Es würde den Rahmen dieses kurzen Artikels sprengen, um auf die verschiedenen Positionen in der marxistischen Linken einzugehen. Hier sei nur kurz erwähnt, dass die Gruppe Marx21 die gleiche Position vertritt wie Ilan Pappé: Ein „gemeinsamer, weltlicher und demokratischer Staat“ – auf kapitalistischer Grundlage. Dafür wird sie von der SAV kritisiert. Doch die SAV macht den umgekehrten Fehler und fordert eine „sozialistische“ Zwei-Staaten-Lösung.

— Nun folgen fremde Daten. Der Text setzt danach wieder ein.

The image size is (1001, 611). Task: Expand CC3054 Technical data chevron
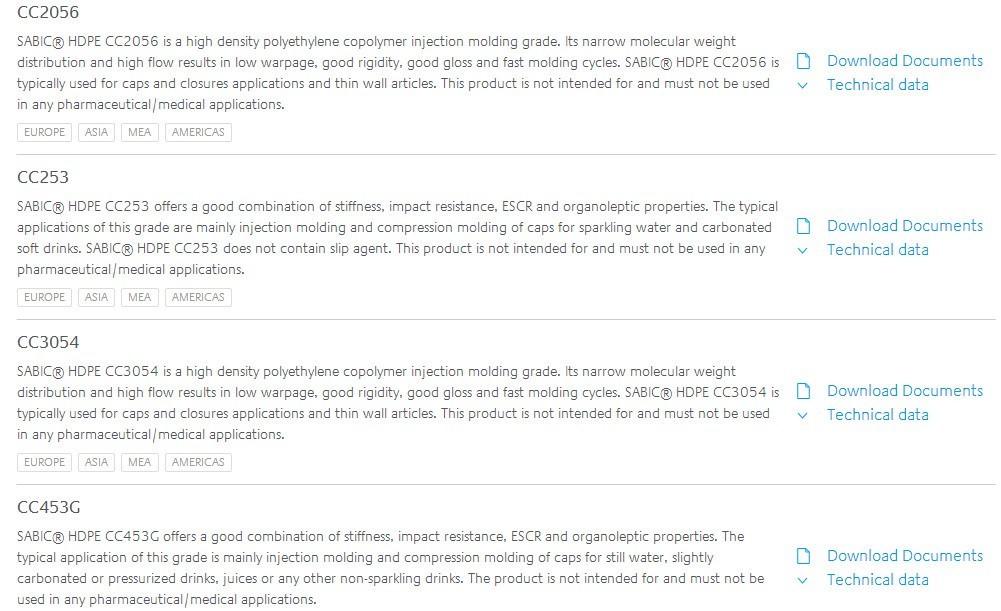[x=802, y=416]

Das Problem damit ist nicht nur geographischer Natur – ist das „sozialistische“ Palästina nicht schlicht zu klein? – sondern auch strategisch: Wie soll der Sozialismus in der Region ohne einen gemeinsamen revolutionären Kampf von israelischen und palästinensischen zu Stande kommen? Diese Position hat RIO kritisiert.

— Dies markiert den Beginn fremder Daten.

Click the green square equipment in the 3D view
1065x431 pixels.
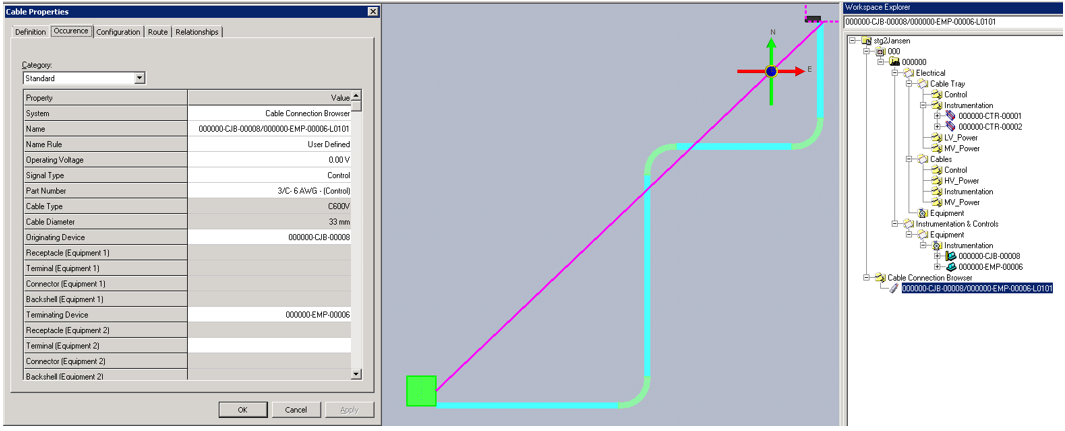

Auszug aus unserem Programm


Der Kampf des palästinensischen Volkes gegen die Unterdrückung des zionistischen Staates ist unlöslicher Teil der Prozesse in der arabischen Welt. Wir RevolutionärInnen verteidigen das Recht des palästinensischen Volkes auf nationale Selbstbestimmung, das vom Imperialismus und dem zionistischen Staat abgelehnt wird. Der Staat Israel behandelt die arabische Minderheit in Israel als StaatsbürgerInnen zweiter Klasse und stellt sich schnaubend dem Recht auf Rückkehr der palästinensischen Flüchtlinge entgegen, weil dies objektiv den exklusiv jüdischen – und rassistischen – Charakter des zionistischen Staats in Frage stellt. Aus diesem Grund verteidigen wir das Rückkehrrecht der palästinensischen Flüchtlinge, die durch die zionistische Kolonisierung und deren Kontinuität unter der militärischen Besetzung und der Ausdehnung der Siedlungen vertrieben wurden. Gegen die falsche Zwei-Staaten-Lösung und die reaktionäre Strategie der islamischen Führungen, die einen theokratischen Staat zu etablieren suchen, kämpfen wir für die Zerschlagung des Staates Israel als proimperialistische und koloniale Enklave und für einen einheitlichen palästinensischen Staat auf dem gesamten historischen Territorium: ein sozialistisches Palästina der ArbeiterInnen, wo AraberInnen und Juden/Jüdinnen in Frieden zusammenleben können.